GIVEN DATA →

[Start]

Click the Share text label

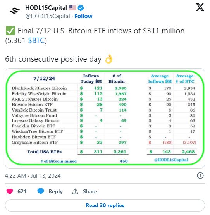click(90, 191)
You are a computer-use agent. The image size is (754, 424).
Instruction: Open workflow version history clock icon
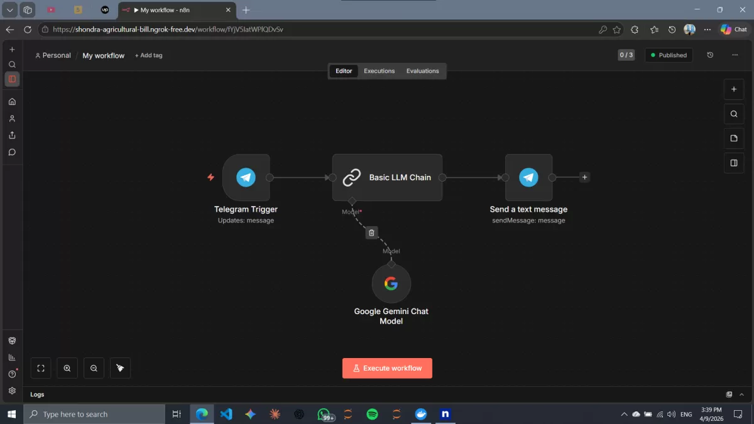[710, 55]
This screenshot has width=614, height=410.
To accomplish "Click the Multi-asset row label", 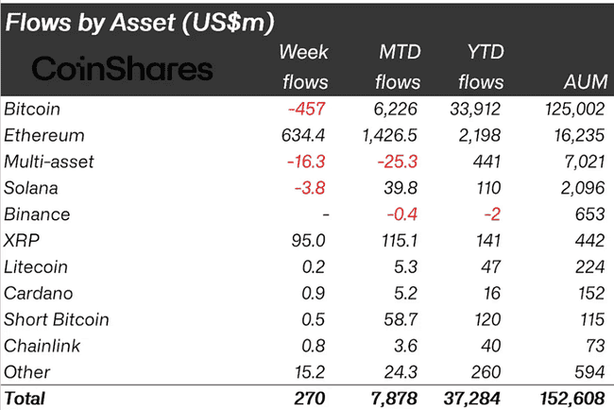I will tap(49, 162).
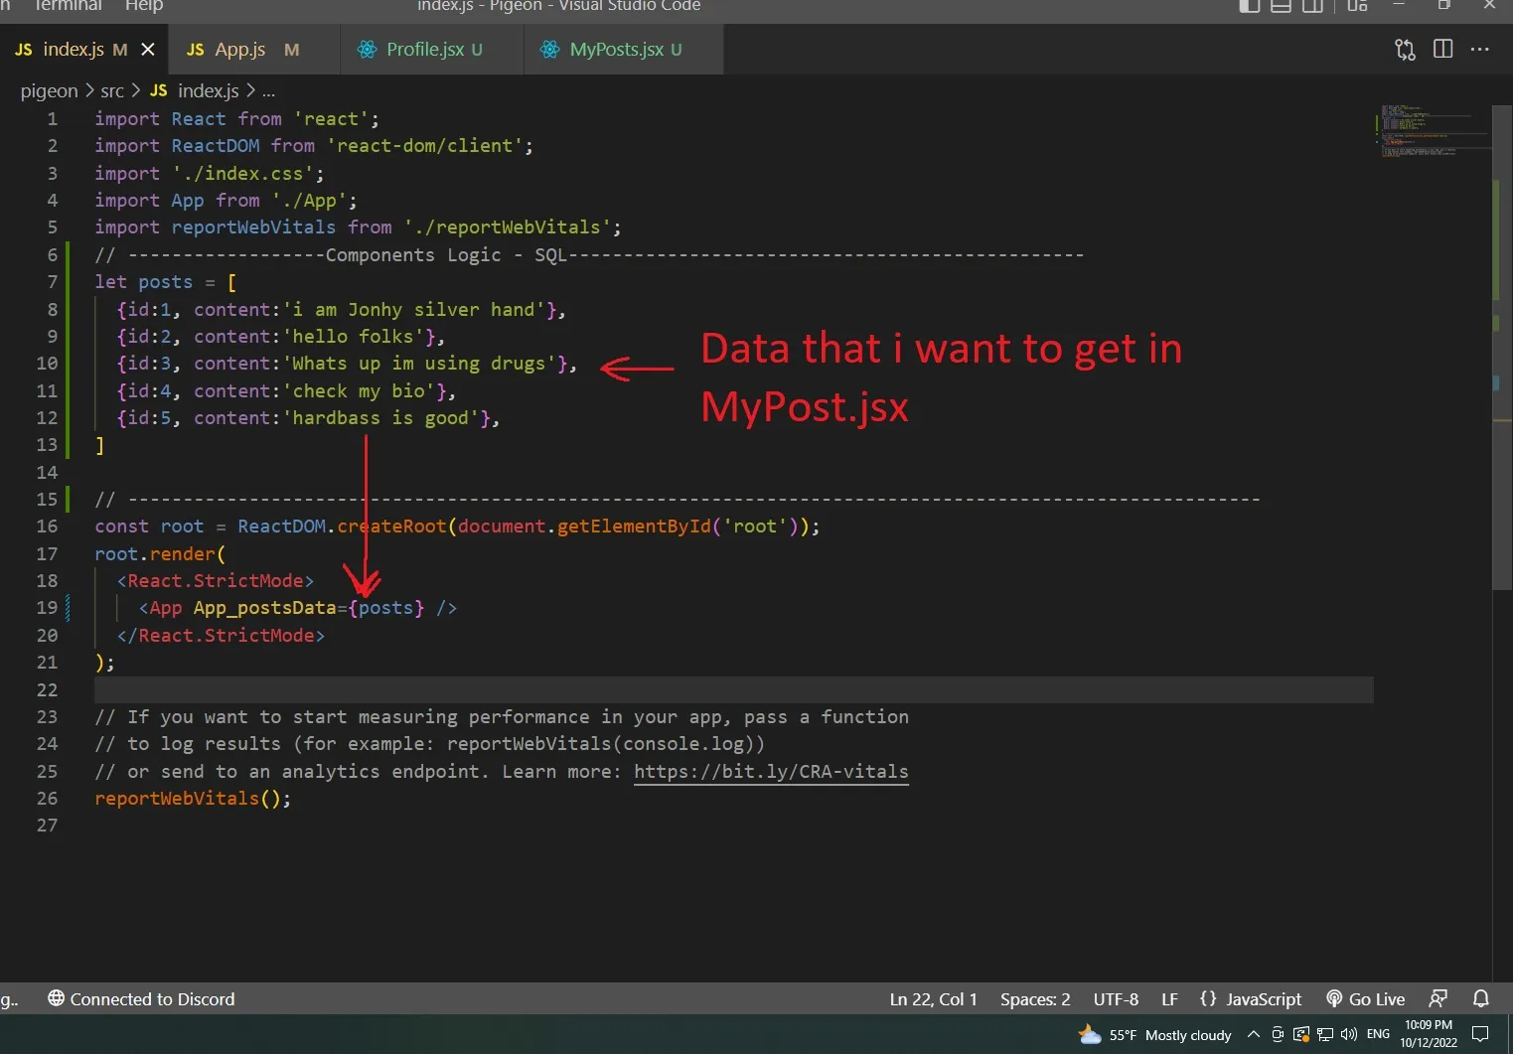Open the notifications bell icon
The width and height of the screenshot is (1513, 1054).
pyautogui.click(x=1480, y=999)
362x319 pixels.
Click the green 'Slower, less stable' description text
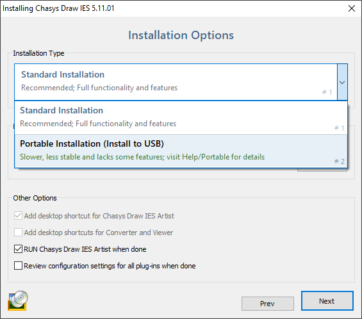142,157
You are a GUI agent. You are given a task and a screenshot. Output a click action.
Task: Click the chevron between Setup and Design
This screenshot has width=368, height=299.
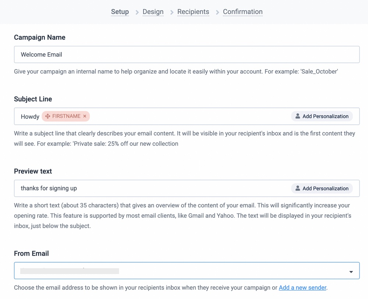(137, 12)
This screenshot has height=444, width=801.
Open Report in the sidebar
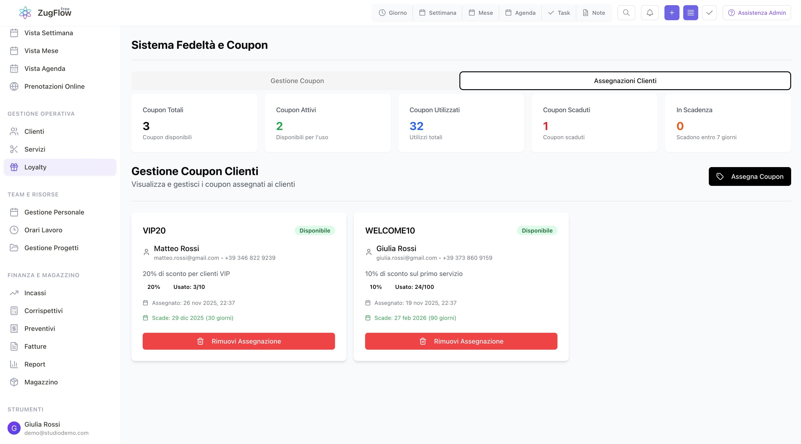point(35,364)
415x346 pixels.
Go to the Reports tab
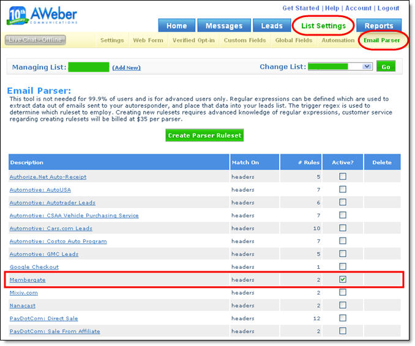[x=379, y=26]
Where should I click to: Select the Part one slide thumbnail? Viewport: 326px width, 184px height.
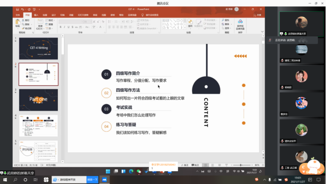coord(39,100)
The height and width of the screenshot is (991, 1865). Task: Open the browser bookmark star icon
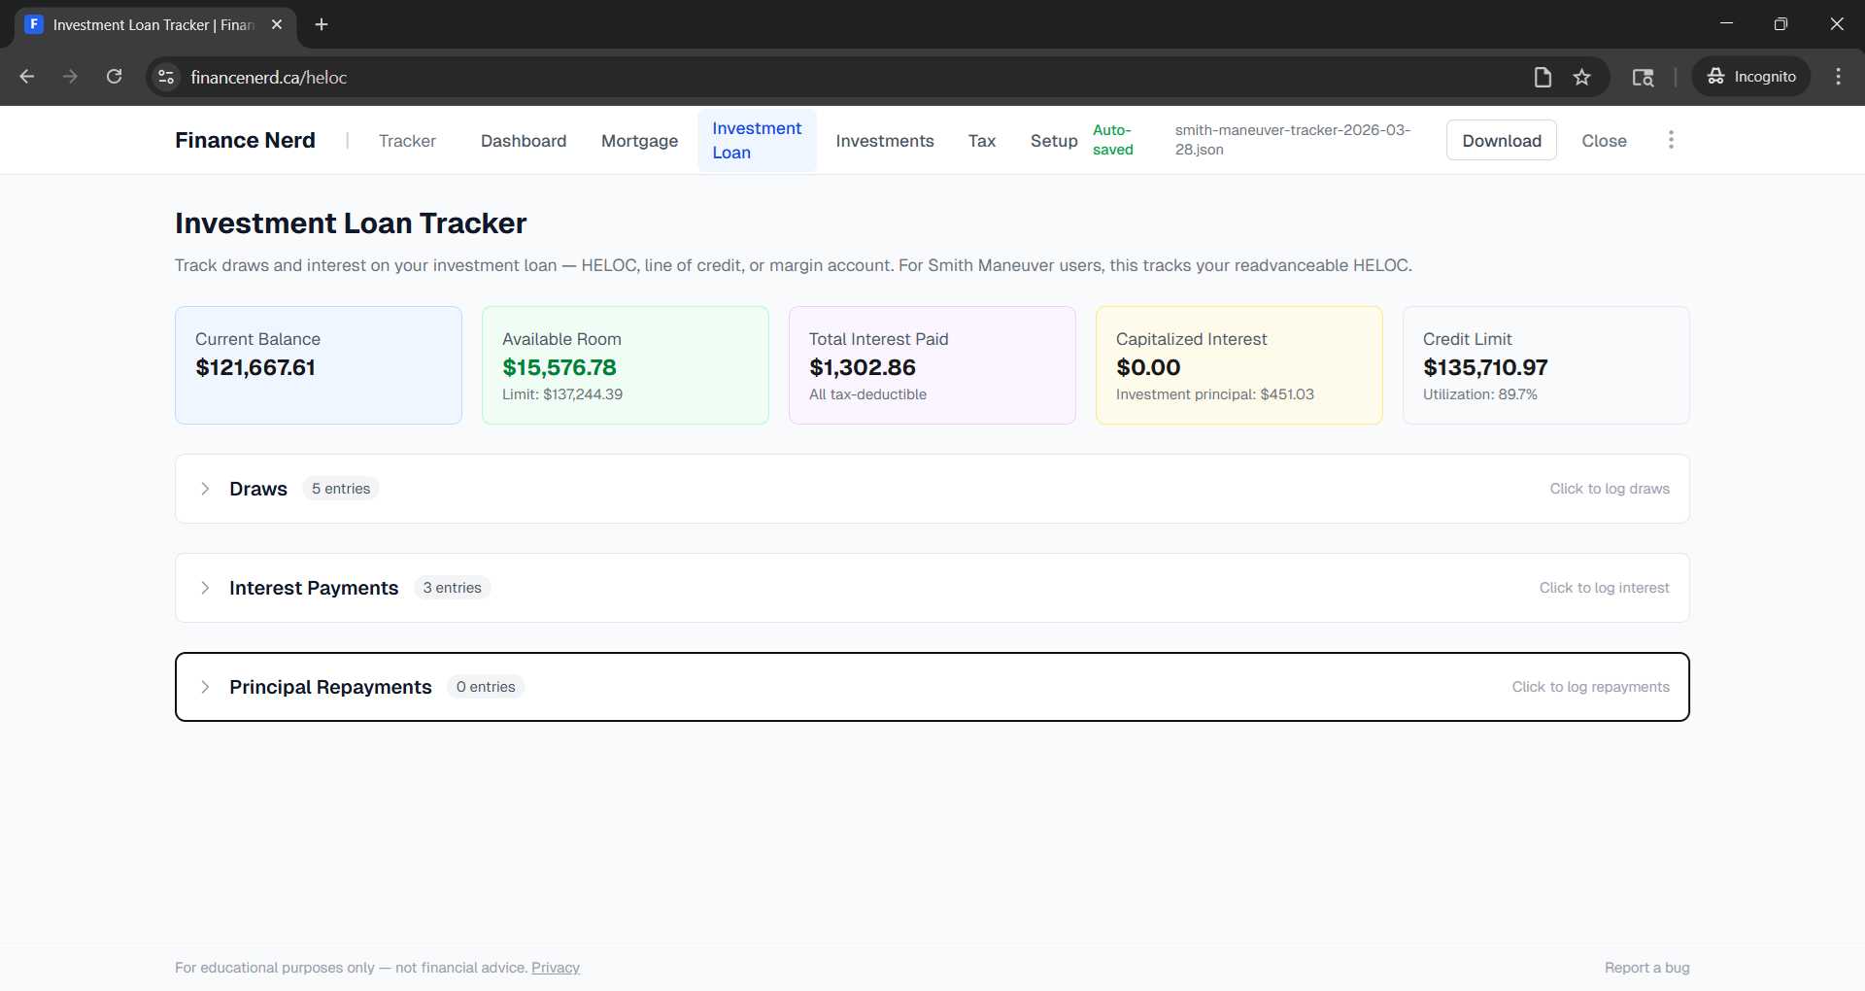tap(1582, 77)
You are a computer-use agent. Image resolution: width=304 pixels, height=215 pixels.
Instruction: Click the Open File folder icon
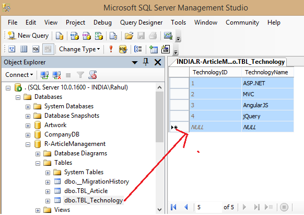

[End]

INSTRUCTIONS TO FOLLOW →
Rewrite the items from the line with "You are a computer-use agent. Image" through the end of the items, replacing "Open File" with "Save File" and leaving everything else unchanged. Omit the pictures from your answer.

COMPLETE OUTPUT →
You are a computer-use agent. Image resolution: width=304 pixels, height=215 pixels.
Instruction: Click the Save File folder icon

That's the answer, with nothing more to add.